Il y a donc trois espèces d’a priori donnés :

1° La raison théorique, c’est-à-dire les conditions de la possibilité de toute expérience ;

2° L’instinct, règle pour atteindre un but inconnu favorable à mon existence matérielle ;

3° La loi morale, règle d’une action sans but.

1° L’acte raisonnable ou intelligent se produit d’après une règle conformément à une idée de but ;

2° L’acte instinctif, d’après une règle sans idée de but ;

3° L’acte moral, d’après une règle sans but.

De même que la raison théorique est l’ensemble des règles conformément auxquelles doit se dérouler toute ma connaissance, c’est-à-dire tout le monde expérimental, ainsi l’instinct est l’ensemble des règles d’après lesquelles doivent se dérouler tous mes actes, si nul trouble ne survient. Aussi le nom de raison pratique me semble-t-il le mieux approprié à l’instinct : car ce nom détermine, comme la raison théorique, la mesure de toute expérience.

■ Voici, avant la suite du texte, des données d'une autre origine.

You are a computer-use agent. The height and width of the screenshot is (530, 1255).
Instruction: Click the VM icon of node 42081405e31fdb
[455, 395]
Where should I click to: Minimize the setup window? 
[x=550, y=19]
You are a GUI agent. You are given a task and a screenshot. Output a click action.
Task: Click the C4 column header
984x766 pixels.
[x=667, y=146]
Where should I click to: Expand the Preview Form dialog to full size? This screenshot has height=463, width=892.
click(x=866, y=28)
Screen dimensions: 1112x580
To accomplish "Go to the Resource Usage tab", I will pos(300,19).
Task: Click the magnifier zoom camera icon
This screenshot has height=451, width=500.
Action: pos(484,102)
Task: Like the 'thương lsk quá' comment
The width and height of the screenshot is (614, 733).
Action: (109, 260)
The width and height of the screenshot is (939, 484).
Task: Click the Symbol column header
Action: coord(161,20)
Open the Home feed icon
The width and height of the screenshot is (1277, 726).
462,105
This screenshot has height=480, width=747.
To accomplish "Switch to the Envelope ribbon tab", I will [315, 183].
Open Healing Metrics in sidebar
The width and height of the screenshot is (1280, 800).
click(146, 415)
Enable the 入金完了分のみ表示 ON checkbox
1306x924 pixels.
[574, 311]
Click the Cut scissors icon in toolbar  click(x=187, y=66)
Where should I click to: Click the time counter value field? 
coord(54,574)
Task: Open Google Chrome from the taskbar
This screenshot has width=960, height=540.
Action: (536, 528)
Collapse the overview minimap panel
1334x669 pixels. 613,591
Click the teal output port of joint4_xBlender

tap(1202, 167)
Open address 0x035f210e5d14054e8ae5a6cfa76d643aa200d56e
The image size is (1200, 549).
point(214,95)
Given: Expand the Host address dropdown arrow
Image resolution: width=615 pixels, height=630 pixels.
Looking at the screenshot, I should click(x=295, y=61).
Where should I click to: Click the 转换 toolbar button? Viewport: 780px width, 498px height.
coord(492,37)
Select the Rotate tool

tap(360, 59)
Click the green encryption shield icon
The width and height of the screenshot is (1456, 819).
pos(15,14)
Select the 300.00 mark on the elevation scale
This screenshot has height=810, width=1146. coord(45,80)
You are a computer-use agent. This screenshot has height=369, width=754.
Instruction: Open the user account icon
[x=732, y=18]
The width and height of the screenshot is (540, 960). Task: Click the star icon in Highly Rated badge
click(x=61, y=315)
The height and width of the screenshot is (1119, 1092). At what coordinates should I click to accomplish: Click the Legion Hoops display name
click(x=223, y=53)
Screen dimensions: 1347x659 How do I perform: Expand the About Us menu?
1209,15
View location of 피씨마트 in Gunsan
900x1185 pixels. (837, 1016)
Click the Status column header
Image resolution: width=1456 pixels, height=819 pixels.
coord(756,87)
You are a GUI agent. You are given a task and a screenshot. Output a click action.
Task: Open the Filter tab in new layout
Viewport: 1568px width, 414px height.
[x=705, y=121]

La loi morale, au contraire, n’est qu’une vue unilatérale, prise du point de vue de l’instinct, de la conscience meilleure, qui gît au delà de toute expérience, c’est-à-dire de toute raison, aussi bien théorique que

  1. Dans le livre de Jacobi, Des choses divines et de leur révélation, p. 18 (1811), on trouve un mélange de la conscience meilleure avec l’instinct par un syncrétisme dont seul est capable un esprit aussi antiphilosophique que Jacobi.
      (Voir sur Jacobi la note d’Écrivains et style, p. 143.)